We met Jennifer in a neighborhood cafe years ago while she was vising from southern California to see one of our other rabbit's gallery showing. She sat on a black leather sofa, knowing nobody except Skyler Brown, who kept getting up to answer questions. He introduced us, having spoken highly of both Jennifer's abilities and her collaborative spirit. Jennifer was quiet and smiled a lot, which intrigued me. Months later, we used one of her black and white illustrations for our first cover of issue no.1, which we produced on various office copiers after hours and circulated underground. Years later, we are still admire the dark whimsical aspect of her story boarding.
JENNIFER MONES interview
Speak on the relationship between solitude and creating.

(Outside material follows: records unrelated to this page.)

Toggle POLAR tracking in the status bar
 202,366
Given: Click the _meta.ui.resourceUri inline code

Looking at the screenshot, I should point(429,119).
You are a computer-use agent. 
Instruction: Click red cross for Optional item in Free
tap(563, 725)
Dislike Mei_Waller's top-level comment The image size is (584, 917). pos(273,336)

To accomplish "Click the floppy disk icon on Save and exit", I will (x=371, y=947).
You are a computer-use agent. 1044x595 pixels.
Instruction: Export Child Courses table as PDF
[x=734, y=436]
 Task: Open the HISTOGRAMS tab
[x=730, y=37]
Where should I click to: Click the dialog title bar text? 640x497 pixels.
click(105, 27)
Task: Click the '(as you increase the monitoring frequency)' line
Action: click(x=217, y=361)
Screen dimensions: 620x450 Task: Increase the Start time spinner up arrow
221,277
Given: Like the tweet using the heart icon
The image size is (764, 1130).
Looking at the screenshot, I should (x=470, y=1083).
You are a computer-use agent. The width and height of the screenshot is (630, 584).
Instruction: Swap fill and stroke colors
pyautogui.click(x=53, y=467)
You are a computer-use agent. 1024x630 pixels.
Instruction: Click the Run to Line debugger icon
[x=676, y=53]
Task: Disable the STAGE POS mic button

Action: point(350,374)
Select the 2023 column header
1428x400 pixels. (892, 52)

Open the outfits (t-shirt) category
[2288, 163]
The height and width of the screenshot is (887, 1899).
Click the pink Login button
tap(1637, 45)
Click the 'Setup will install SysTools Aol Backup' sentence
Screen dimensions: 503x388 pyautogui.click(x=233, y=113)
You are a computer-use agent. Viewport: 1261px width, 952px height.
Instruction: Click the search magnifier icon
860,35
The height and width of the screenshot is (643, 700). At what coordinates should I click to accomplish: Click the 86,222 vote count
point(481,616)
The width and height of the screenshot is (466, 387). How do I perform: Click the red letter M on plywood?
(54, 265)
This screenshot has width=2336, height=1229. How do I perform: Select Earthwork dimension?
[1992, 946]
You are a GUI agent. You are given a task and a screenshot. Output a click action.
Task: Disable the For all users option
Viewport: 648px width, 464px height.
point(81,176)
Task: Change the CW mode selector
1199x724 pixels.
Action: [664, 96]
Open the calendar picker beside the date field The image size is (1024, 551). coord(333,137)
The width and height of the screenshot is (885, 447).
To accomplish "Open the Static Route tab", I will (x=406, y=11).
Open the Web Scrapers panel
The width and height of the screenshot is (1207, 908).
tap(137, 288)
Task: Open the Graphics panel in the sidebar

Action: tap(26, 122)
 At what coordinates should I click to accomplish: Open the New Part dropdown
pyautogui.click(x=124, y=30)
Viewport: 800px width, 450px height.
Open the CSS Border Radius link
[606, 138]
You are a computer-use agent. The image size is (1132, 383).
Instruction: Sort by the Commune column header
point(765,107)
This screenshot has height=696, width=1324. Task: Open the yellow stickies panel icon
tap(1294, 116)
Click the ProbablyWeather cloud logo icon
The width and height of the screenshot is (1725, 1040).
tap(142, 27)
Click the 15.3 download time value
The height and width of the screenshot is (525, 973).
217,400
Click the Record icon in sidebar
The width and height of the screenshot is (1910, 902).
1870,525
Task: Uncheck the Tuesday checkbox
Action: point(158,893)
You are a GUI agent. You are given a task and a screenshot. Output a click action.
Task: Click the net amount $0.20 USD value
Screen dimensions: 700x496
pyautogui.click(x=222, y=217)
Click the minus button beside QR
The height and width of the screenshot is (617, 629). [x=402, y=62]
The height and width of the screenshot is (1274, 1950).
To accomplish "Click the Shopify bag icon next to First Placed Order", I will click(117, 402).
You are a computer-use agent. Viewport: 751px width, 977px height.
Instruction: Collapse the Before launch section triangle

There is little more energizing than making art by myself, music blasting in headphones, alone with my thoughts, and sitting in what would have been complete darkness if it weren’t for the light from my computer screen or the dim desk lamp that makes the room look candle lit. Being able to create by yourself shows comfort in being alone and that you don’t depend on anyone to make you whole enough to be creative.
But from my own experience, when I’m not happy in solitude and creating, I’m likely not in a good state of mind; I’m not whole and I need other people to fill the void and keep me company so I’m not alone with my thoughts. Here is where I would seek out my friends on Skype to help me feel well enough to art- and all I ask of them is to just hang out with the camera on, they don’t even have to speak since all I want is their positive energy to overshadow the negativity I was feeling.
In short (again, from my experience), the relationship between solitude and creating is dependent on my state of mind.
Much of your work has elements of fantasy. Is this how you see the world in front of you, or are you taking what is inside your head and giving it form?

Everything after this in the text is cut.